Microsoft: Watch out for rogue code

Sample attack code released by security firms is putting unpatched PCs at risk, the software giant claims.

Matt Hines Staff Writer, CNET News.com
Matt Hines
covers business software, with a particular focus on enterprise applications.
Matt Hines
2 min read
Microsoft has urged customers to apply its latest security patches, after several companies published "proof of concept" attacks that exploit the flaws that the updates fix.

In a notice posted to its Web site late Thursday, the software giant highlighted proof-of-concept documentation, or sample software code to illustrate how a flaw might be used to attack a system, from two security software makers: Finjan Software and Core Security Technologies.

While Microsoft said it backs the disclosure of vulnerabilities and proof-of-concept code, a common practice in the IT security industry, it criticized the companies for publishing their test code mere hours after security patches had been released for the reported flaws.

"Microsoft will continue to support and advocate responsible disclosure, because we find it to be a vital tool to effectively identify and remedy security issues," the company said in its notice. "Microsoft is concerned that the publishing of proof-of-concept code within hours of the security updates being made available has put customers at increased risk."

Shortly after some of Core's proof-of-concept work was aired, an individual modified some of the code to create an actual threat, Microsoft said. The malicious code could expose computer users who have not yet installed its updates to attack, it said.

The software maker rapped Finjan, which reported a critical issue in Office XP, for posting its proof-of-concept code on the same day Microsoft issued a security bulletin to resolve the issue.

It said Core, which reported a critical issue in the PNG (portable network graphics) processing technology present in Microsoft Windows and MSN Messenger, also published proof-of-concept code on the Web the same day an advisory was released to address the problem.

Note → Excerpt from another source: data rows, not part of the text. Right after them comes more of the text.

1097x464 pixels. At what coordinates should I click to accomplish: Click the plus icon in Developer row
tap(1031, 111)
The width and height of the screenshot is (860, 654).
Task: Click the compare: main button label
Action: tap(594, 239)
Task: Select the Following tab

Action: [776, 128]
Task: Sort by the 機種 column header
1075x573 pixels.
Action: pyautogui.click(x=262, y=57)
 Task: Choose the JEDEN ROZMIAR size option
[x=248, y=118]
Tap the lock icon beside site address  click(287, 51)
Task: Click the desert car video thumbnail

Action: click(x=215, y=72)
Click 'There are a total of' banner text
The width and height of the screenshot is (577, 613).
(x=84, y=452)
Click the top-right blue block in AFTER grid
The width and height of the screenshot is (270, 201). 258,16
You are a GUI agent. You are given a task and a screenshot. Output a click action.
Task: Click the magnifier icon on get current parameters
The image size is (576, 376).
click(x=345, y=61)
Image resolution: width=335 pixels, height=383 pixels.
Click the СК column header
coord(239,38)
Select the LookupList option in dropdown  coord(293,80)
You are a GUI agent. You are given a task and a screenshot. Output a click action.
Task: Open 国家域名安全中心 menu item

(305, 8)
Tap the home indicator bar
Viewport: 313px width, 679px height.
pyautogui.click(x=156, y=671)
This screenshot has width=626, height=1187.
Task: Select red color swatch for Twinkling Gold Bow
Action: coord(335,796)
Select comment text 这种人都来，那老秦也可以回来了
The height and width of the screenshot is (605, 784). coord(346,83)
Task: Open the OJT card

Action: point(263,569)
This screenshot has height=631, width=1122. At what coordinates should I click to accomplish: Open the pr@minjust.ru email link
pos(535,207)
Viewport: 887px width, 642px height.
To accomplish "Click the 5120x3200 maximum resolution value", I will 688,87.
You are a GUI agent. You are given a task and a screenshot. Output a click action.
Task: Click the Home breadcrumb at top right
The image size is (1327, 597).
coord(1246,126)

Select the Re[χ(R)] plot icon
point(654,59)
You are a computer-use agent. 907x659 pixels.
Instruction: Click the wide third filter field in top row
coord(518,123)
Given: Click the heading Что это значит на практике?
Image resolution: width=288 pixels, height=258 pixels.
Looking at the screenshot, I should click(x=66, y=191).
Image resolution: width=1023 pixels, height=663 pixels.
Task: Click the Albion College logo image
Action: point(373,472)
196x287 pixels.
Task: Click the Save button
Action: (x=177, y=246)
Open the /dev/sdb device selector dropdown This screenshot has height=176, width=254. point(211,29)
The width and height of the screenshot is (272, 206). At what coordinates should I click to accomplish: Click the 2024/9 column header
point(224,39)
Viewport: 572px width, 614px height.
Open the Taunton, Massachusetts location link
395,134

The Redmond, Wash.-based software giant believes that the two security companies ignored an unspoken law among researchers to wait "a reasonable period of time," before publishing their work. Microsoft said those generally accepted industry practices give its customers more time to test, download and deploy necessary security updates.

Neither Finjan nor Core immediately responded to calls seeking comment on the Microsoft announcement. However, in a previous interview with CNET News.com, Finjan CEO Shlomo Touboul defended his company's practices around reporting Microsoft's vulnerabilities.

"People need to know that they have to be careful--and without education, people won't be careful," Touboul said. "I wouldn't say we are scaring people. I don't believe in panic, but in very calculated behavior."